Extract the lines from the one containing "Open the Get API key link" through the one containing "Action: pos(1247,665)", inclusive, and repeat them unchanged.

Word and item position data:
☆ ☆ ☆ ☆ ☆ ☆ ☆

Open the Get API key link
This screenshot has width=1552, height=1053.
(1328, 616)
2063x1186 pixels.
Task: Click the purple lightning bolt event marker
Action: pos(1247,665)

☆ ☆ ☆ ☆ ☆ ☆ ☆

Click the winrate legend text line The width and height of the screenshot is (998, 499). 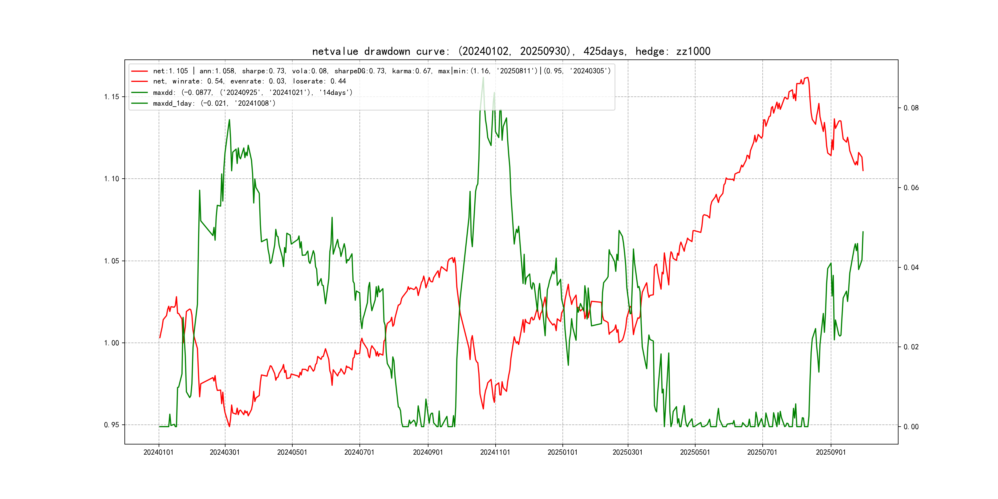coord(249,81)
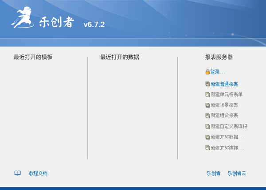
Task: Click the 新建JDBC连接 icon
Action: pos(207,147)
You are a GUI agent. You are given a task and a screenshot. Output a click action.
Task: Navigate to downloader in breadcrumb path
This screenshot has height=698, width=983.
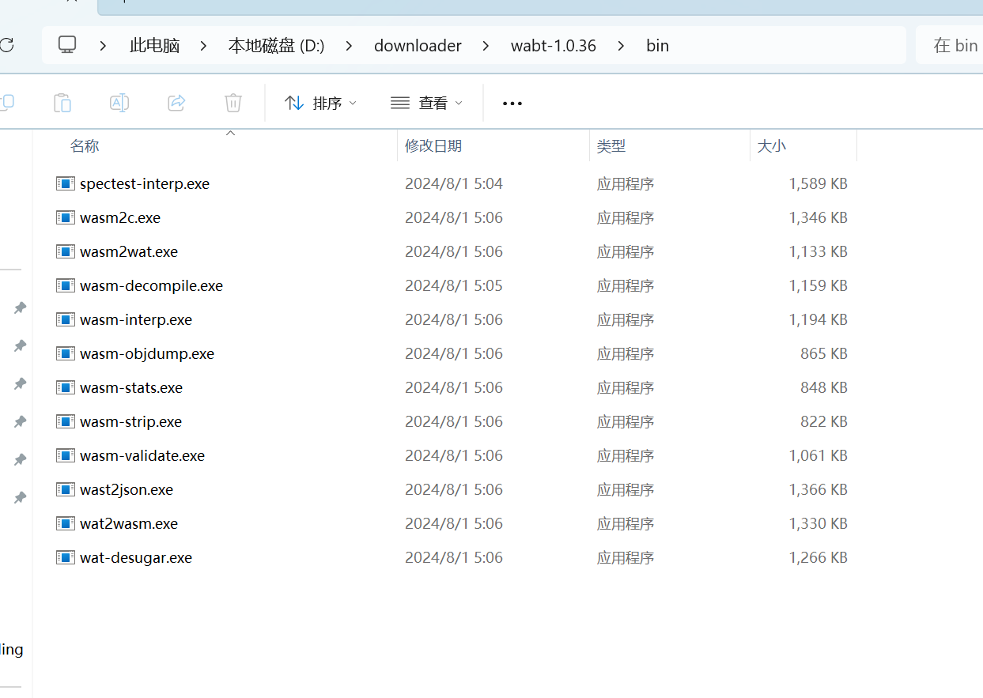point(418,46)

☆ ☆ ☆ ☆ ☆ ☆ ☆

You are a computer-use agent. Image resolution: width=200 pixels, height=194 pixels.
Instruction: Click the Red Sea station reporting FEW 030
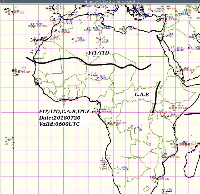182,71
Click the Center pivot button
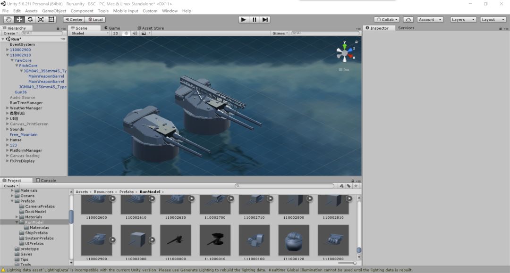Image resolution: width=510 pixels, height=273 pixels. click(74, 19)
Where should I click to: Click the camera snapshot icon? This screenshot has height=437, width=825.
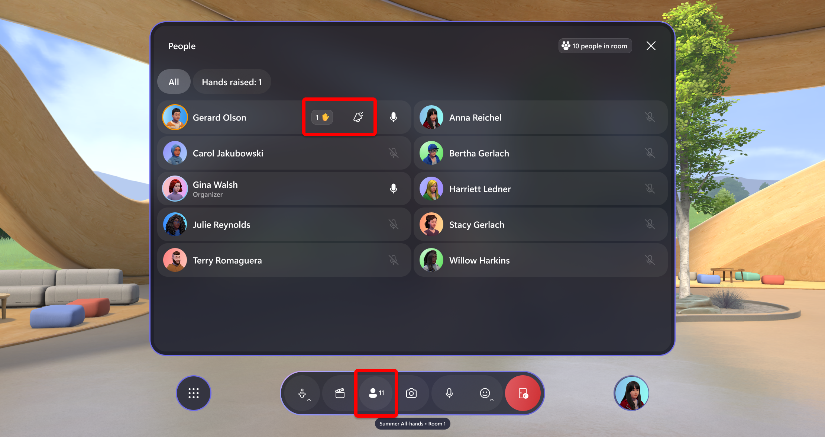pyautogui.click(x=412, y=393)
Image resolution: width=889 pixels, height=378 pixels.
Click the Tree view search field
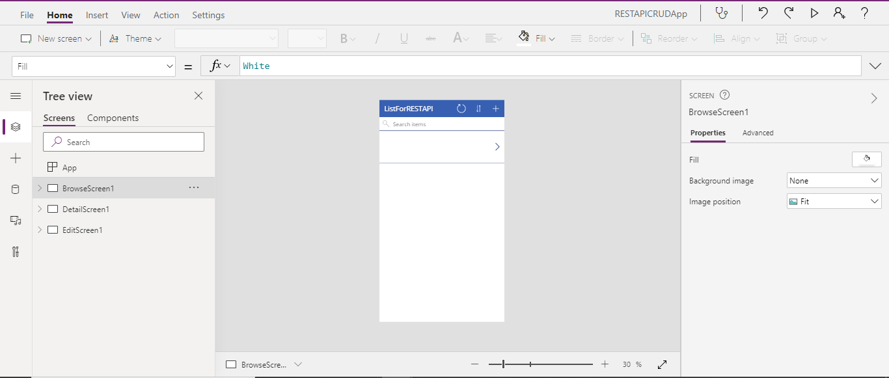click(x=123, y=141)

☆ ☆ ☆ ☆ ☆ ☆ ☆

## Output of the task
Open the Get API key link
This screenshot has width=1552, height=1053.
(1328, 616)
2063x1186 pixels.
Task: Click the purple lightning bolt event marker
Action: pos(1247,665)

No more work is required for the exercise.